◆ **What you should do**:
Give the data back exactly. Leave out any images.
Data for review: Begin
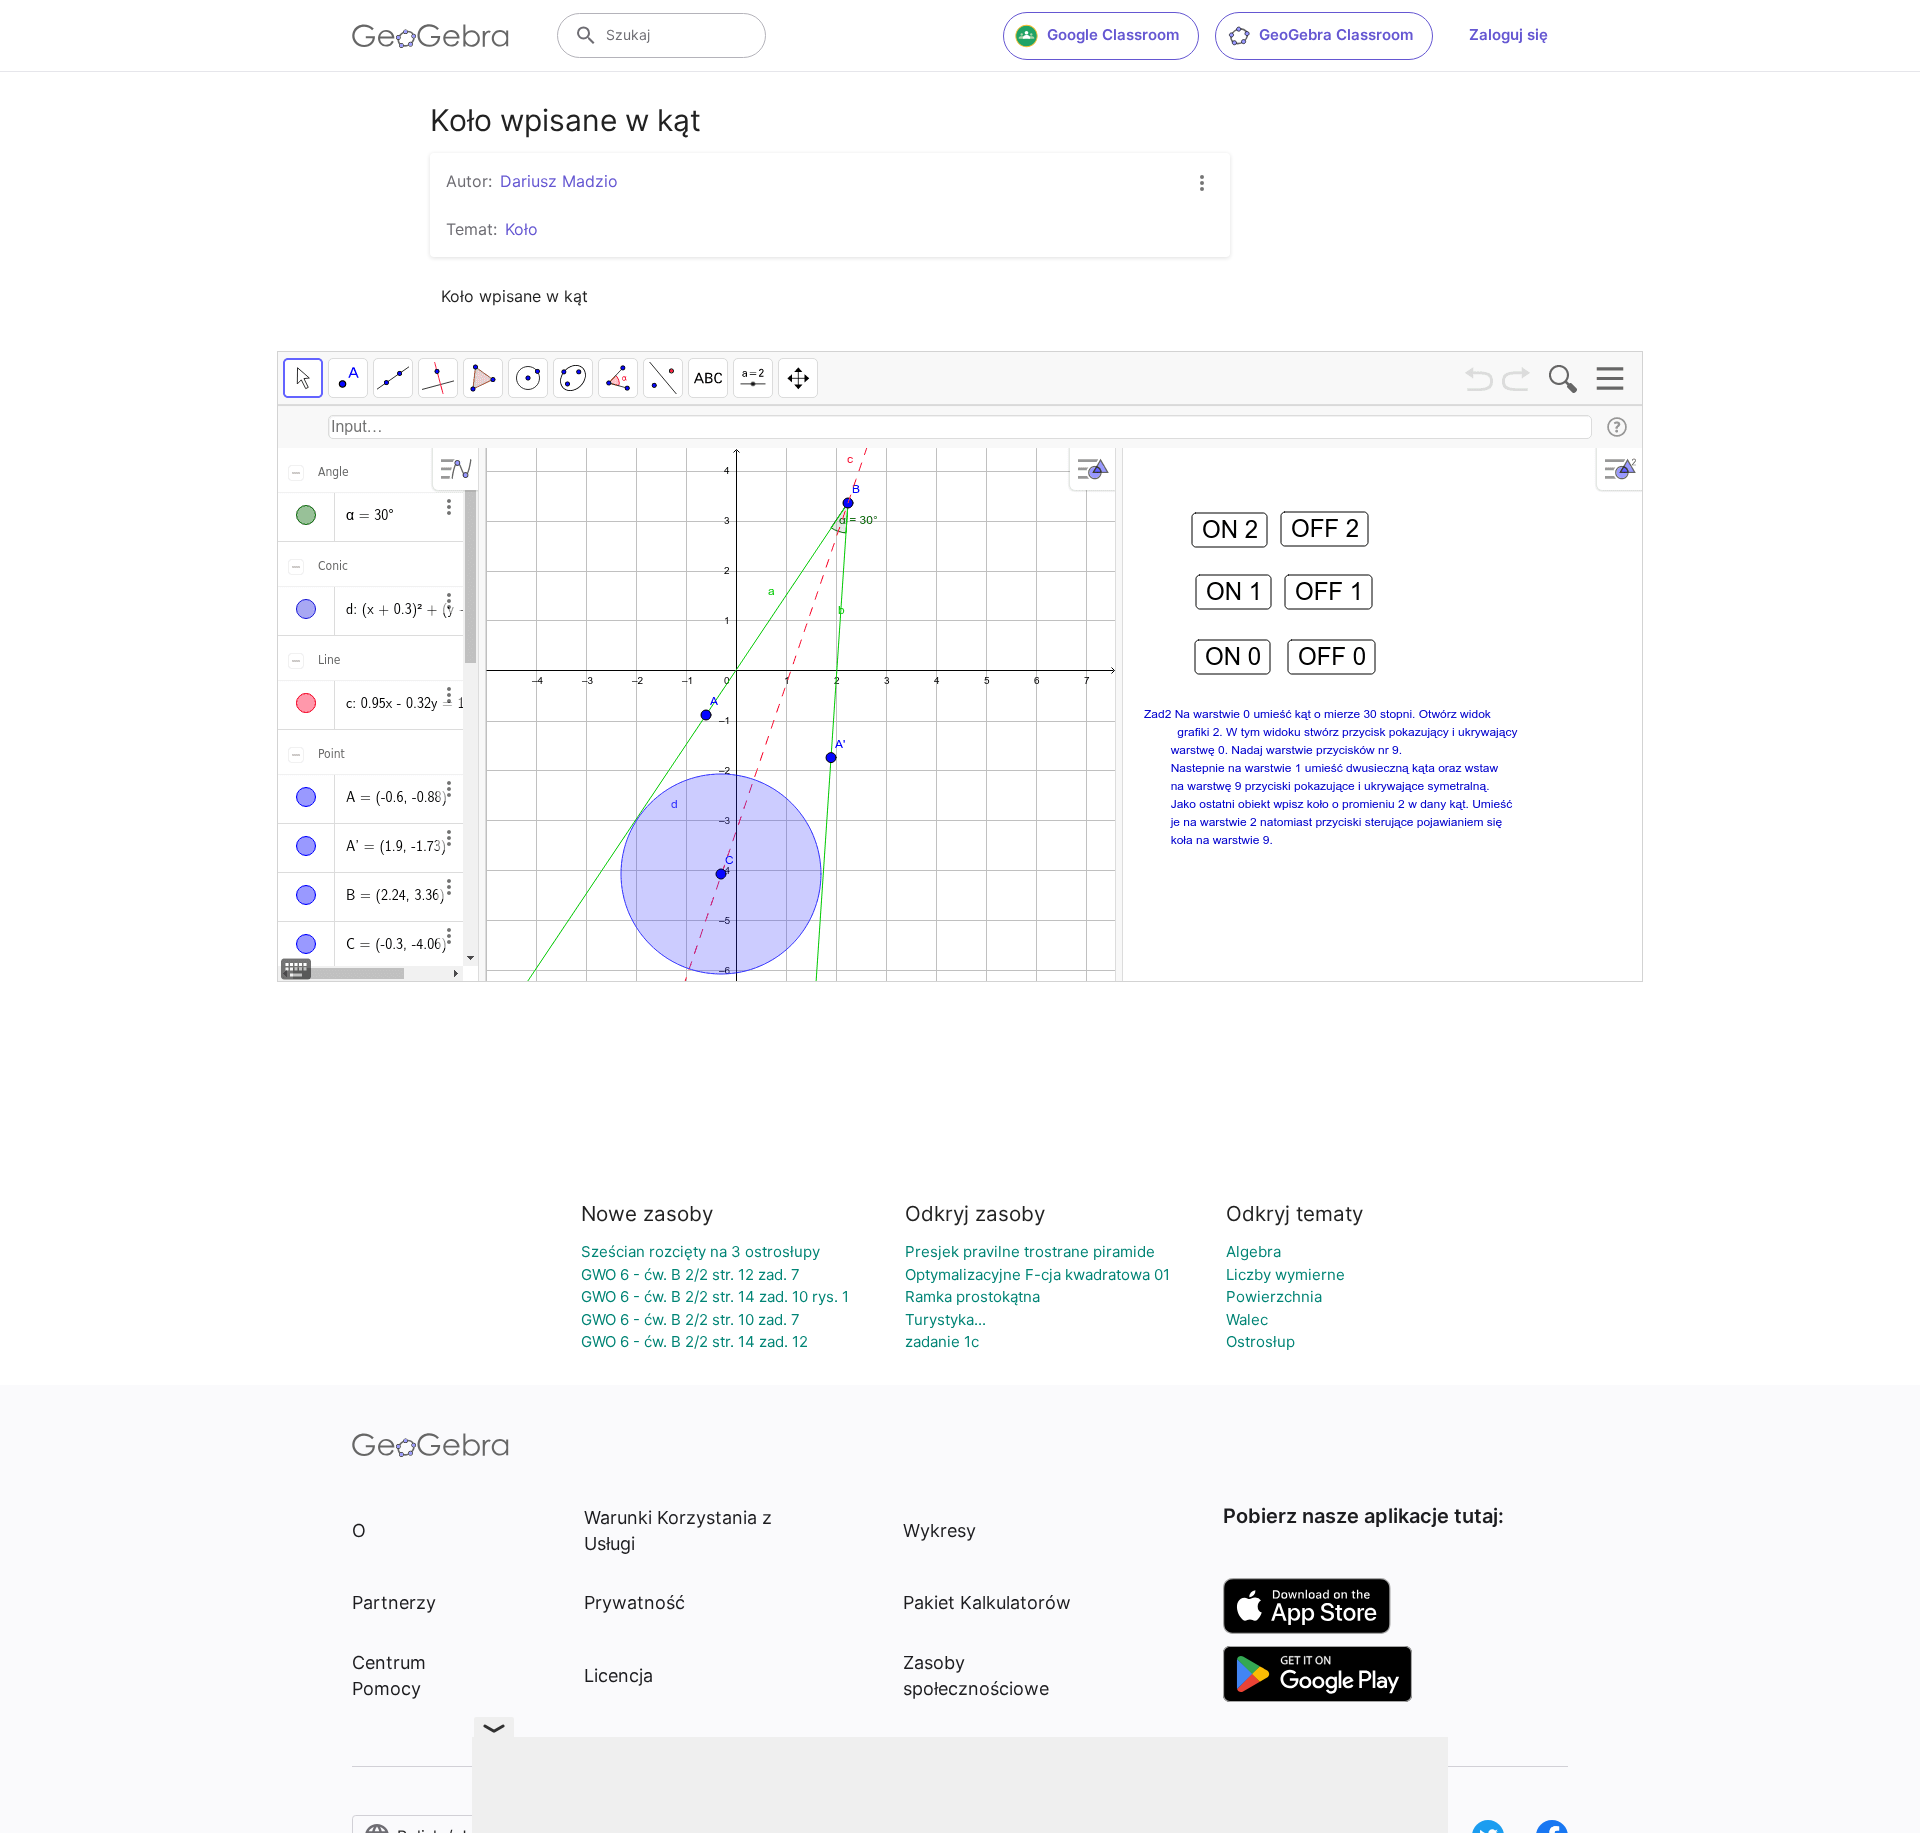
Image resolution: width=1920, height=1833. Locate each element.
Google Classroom (1113, 34)
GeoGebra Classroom (1336, 34)
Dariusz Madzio (559, 181)
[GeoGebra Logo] (430, 36)
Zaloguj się (1508, 34)
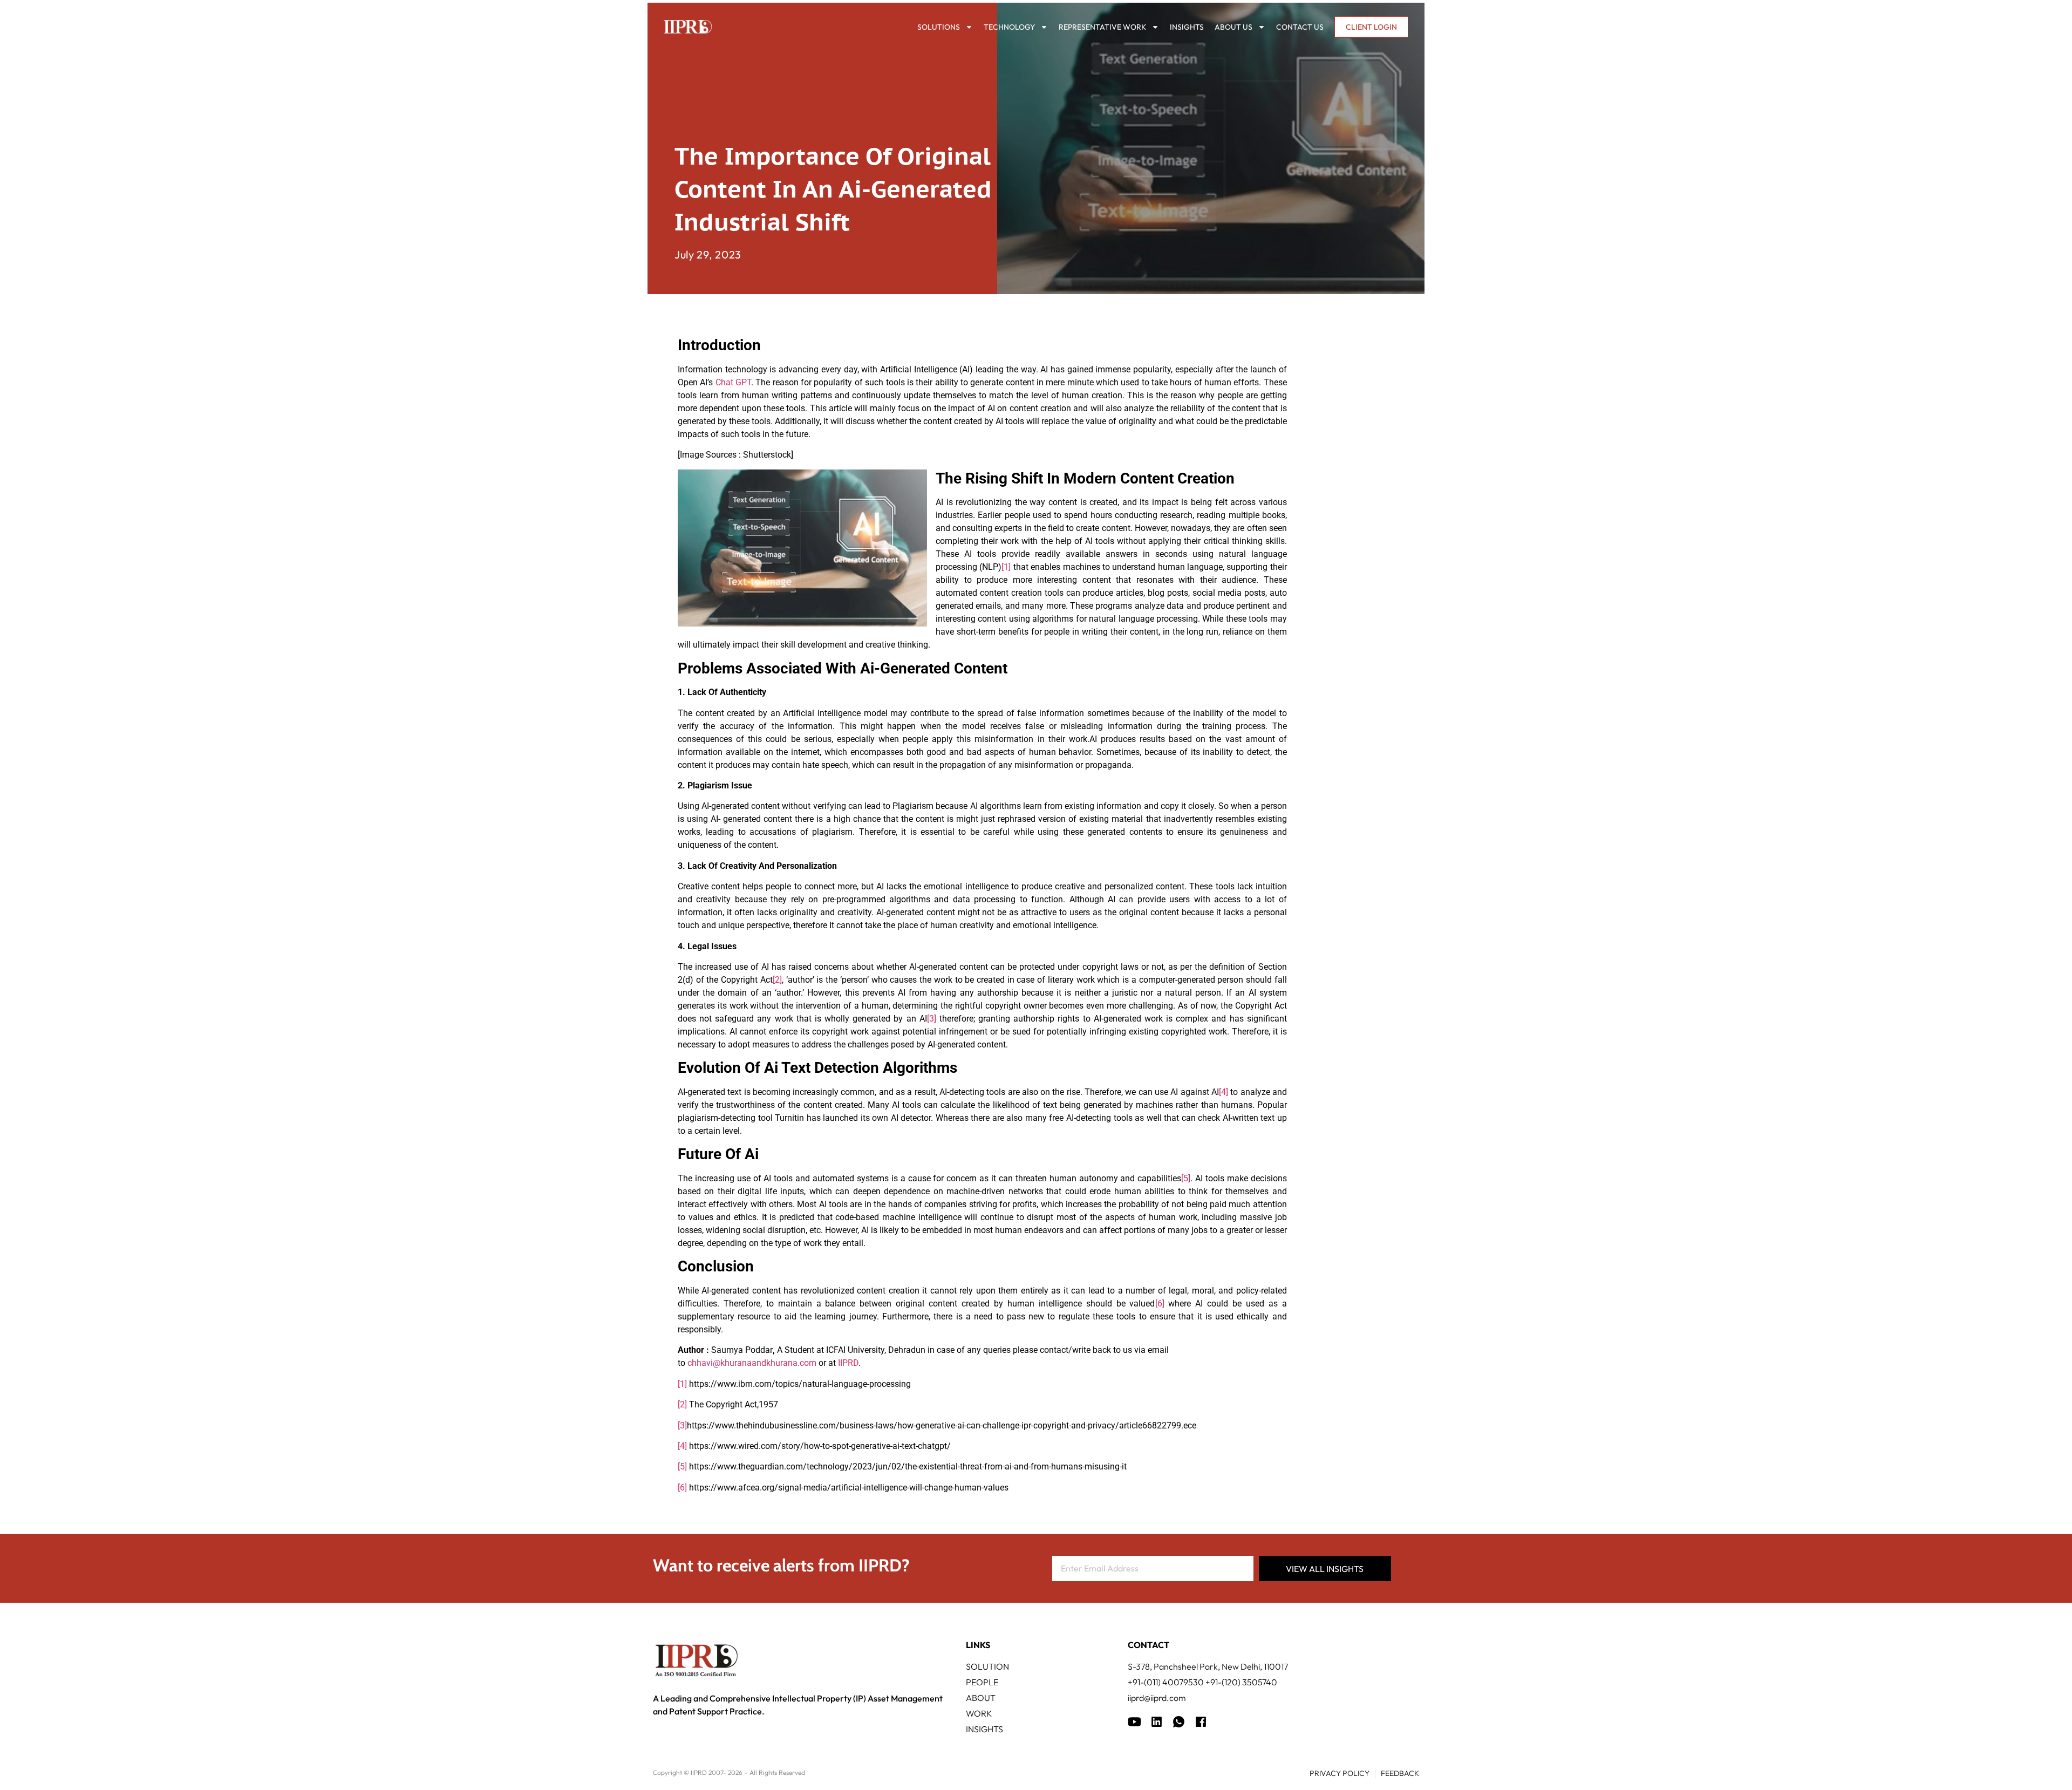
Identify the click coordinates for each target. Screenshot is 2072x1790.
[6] (1159, 1303)
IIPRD (848, 1363)
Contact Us (1300, 27)
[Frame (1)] (1156, 1721)
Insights (1187, 27)
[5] (1185, 1178)
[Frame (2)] (1201, 1721)
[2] (777, 980)
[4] (1223, 1092)
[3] (931, 1018)
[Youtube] (1134, 1721)
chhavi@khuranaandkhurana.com (751, 1363)
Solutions (938, 27)
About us (1233, 27)
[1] (1006, 567)
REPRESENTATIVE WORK (1102, 27)
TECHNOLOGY (1009, 27)
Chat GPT (733, 382)
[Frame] (1178, 1721)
Data for review: End
◆ **Finished exercise**:
Image resolution: width=1920, height=1833. Locate each element.
Google Classroom (1113, 34)
GeoGebra Classroom (1336, 34)
Dariusz Madzio (559, 181)
[GeoGebra Logo] (430, 36)
Zaloguj się (1508, 34)
Identify the click coordinates for each target. Screenshot is 2072x1790.
[6] (1159, 1303)
IIPRD (848, 1363)
Contact Us (1300, 27)
[Frame (1)] (1156, 1721)
Insights (1187, 27)
[5] (1185, 1178)
[Frame (2)] (1201, 1721)
[2] (777, 980)
[4] (1223, 1092)
[3] (931, 1018)
[Youtube] (1134, 1721)
chhavi@khuranaandkhurana.com (751, 1363)
Solutions (938, 27)
About us (1233, 27)
[1] (1006, 567)
REPRESENTATIVE WORK (1102, 27)
TECHNOLOGY (1009, 27)
Chat GPT (733, 382)
[Frame] (1178, 1721)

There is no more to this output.